AIM –
Please output as a JSON list of strings the rows from the start of the records up to and including the line with "(427, 1267)", one string per line, leaving out blank lines.
********************
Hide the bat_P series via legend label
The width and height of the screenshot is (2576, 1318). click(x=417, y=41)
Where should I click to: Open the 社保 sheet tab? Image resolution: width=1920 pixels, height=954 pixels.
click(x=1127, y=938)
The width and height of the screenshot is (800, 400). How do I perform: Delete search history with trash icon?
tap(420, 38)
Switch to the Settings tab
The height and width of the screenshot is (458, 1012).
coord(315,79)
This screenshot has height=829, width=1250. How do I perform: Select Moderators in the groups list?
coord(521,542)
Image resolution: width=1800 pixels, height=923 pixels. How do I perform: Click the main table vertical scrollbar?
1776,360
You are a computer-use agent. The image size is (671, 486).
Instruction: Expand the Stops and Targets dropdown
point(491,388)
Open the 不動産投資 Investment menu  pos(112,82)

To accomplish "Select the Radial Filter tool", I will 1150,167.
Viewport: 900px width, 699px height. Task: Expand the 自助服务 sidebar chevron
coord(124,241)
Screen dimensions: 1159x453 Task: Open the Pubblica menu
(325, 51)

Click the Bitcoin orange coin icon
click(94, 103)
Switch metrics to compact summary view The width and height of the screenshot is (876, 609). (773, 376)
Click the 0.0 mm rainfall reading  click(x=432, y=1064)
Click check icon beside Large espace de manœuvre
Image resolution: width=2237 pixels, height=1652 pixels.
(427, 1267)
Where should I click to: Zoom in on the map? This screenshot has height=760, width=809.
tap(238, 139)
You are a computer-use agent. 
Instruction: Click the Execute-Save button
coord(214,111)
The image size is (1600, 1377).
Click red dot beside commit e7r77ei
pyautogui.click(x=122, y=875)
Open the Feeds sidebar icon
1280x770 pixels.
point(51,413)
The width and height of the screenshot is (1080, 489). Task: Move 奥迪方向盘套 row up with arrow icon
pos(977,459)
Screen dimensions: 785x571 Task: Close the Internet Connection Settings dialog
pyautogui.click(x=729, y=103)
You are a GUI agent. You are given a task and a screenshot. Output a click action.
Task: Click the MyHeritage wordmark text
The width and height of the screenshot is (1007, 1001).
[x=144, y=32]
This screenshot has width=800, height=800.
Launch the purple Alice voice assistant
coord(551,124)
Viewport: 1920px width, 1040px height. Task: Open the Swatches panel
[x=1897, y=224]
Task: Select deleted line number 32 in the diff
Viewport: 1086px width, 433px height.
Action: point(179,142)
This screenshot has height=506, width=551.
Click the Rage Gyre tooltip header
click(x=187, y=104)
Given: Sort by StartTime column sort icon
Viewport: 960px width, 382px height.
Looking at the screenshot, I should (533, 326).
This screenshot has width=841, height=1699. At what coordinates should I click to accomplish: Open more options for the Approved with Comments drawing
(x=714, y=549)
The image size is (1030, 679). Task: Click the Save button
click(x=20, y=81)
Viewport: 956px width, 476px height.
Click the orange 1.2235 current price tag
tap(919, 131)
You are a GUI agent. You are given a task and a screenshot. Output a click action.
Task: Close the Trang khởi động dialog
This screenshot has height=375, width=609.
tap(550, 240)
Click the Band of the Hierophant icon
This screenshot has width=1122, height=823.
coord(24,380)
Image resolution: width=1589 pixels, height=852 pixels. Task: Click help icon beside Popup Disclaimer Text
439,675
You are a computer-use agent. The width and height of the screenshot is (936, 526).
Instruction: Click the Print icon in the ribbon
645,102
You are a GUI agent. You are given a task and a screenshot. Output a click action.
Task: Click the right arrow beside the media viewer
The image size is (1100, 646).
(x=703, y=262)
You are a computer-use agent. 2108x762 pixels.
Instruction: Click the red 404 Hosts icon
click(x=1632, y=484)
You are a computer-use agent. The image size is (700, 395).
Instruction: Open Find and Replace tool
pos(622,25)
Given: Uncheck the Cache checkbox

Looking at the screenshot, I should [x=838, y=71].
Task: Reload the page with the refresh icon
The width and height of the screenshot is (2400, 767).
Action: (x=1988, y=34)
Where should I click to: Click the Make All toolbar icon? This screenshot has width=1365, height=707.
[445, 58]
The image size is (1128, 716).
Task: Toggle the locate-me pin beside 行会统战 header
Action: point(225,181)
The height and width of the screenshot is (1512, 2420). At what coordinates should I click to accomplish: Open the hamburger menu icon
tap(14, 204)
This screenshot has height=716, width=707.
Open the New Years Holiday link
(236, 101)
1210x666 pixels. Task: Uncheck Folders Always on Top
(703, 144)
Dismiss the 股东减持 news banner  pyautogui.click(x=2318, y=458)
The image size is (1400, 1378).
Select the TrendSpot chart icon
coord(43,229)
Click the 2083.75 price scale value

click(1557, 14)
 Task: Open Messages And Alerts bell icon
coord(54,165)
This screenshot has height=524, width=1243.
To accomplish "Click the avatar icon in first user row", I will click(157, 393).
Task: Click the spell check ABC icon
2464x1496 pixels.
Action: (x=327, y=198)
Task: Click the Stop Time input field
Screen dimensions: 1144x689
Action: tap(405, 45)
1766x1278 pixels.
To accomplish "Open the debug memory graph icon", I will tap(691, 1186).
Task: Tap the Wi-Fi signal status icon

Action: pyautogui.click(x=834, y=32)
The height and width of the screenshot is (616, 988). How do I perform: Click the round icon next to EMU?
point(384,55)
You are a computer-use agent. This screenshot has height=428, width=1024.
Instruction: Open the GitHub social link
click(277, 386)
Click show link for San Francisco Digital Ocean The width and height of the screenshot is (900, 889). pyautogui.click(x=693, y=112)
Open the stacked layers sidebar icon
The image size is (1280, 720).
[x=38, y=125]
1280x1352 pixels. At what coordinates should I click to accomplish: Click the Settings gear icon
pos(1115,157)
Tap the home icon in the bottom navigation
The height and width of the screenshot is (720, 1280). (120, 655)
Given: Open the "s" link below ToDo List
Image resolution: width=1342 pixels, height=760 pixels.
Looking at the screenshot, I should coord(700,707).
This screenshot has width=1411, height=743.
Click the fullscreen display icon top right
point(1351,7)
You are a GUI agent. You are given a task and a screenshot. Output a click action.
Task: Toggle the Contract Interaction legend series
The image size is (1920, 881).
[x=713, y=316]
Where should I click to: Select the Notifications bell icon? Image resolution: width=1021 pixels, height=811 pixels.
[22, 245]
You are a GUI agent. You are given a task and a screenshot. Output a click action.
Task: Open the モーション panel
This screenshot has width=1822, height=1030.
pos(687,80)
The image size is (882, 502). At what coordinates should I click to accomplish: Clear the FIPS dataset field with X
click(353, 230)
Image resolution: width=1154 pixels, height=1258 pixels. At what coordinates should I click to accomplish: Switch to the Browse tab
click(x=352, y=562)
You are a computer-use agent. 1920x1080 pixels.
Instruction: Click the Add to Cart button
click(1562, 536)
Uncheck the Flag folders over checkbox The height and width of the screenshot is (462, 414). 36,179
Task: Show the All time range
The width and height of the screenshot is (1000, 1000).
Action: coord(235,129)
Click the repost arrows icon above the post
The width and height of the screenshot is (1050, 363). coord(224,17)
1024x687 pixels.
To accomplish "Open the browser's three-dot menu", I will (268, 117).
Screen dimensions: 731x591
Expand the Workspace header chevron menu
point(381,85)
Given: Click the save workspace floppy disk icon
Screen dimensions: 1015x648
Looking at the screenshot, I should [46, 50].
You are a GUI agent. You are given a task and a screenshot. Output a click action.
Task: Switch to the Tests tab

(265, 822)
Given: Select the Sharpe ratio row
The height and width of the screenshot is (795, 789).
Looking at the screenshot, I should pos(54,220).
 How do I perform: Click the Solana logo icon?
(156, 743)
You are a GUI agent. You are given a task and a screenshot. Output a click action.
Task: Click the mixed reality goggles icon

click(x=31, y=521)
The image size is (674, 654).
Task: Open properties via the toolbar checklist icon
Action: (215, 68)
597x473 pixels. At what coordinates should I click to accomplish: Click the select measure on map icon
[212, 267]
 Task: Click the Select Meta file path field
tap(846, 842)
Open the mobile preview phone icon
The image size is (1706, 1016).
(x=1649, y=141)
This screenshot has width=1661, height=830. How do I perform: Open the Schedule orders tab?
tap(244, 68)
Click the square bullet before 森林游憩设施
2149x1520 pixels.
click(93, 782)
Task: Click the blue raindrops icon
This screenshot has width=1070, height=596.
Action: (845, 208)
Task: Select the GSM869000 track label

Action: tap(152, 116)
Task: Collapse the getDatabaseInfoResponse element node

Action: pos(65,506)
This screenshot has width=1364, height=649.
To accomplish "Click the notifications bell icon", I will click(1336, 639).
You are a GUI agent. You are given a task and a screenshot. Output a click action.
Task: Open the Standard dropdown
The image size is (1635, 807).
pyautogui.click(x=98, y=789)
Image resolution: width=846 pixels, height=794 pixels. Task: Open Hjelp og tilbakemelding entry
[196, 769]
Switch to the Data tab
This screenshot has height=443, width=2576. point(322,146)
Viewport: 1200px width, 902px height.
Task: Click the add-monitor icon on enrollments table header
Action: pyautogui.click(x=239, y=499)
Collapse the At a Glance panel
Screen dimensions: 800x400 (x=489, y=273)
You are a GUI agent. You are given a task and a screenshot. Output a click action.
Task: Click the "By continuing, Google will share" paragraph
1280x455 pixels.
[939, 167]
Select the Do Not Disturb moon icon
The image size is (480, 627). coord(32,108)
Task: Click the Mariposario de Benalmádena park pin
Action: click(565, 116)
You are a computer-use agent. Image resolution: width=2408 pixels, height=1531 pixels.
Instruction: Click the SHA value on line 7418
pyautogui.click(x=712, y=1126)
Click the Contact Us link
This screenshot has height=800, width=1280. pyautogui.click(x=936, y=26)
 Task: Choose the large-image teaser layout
********************
RESULT OF THE TASK –
[
  "Hide the bat_P series via legend label",
  "The width and height of the screenshot is (2576, 1318). click(x=417, y=41)",
  "Where should I click to: Open the 社保 sheet tab? Image resolution: width=1920 pixels, height=954 pixels.",
  "click(x=1127, y=938)",
  "The width and height of the screenshot is (800, 400). How do I perform: Delete search history with trash icon?",
  "tap(420, 38)",
  "Switch to the Settings tab",
  "The height and width of the screenshot is (458, 1012).",
  "coord(315,79)",
  "This screenshot has height=829, width=1250. How do I perform: Select Moderators in the groups list?",
  "coord(521,542)",
  "Image resolution: width=1800 pixels, height=923 pixels. How do I perform: Click the main table vertical scrollbar?",
  "1776,360",
  "You are a computer-use agent. The image size is (671, 486).",
  "Instruction: Expand the Stops and Targets dropdown",
  "point(491,388)",
  "Open the 不動産投資 Investment menu  pos(112,82)",
  "To accomplish \"Select the Radial Filter tool\", I will 1150,167.",
  "Viewport: 900px width, 699px height. Task: Expand the 自助服务 sidebar chevron",
  "coord(124,241)",
  "Screen dimensions: 1159x453 Task: Open the Pubblica menu",
  "(325, 51)",
  "Click the Bitcoin orange coin icon",
  "click(94, 103)",
  "Switch metrics to compact summary view The width and height of the screenshot is (876, 609). (773, 376)",
  "Click the 0.0 mm rainfall reading  click(x=432, y=1064)",
  "Click check icon beside Large espace de manœuvre",
  "Image resolution: width=2237 pixels, height=1652 pixels.",
  "(427, 1267)"
]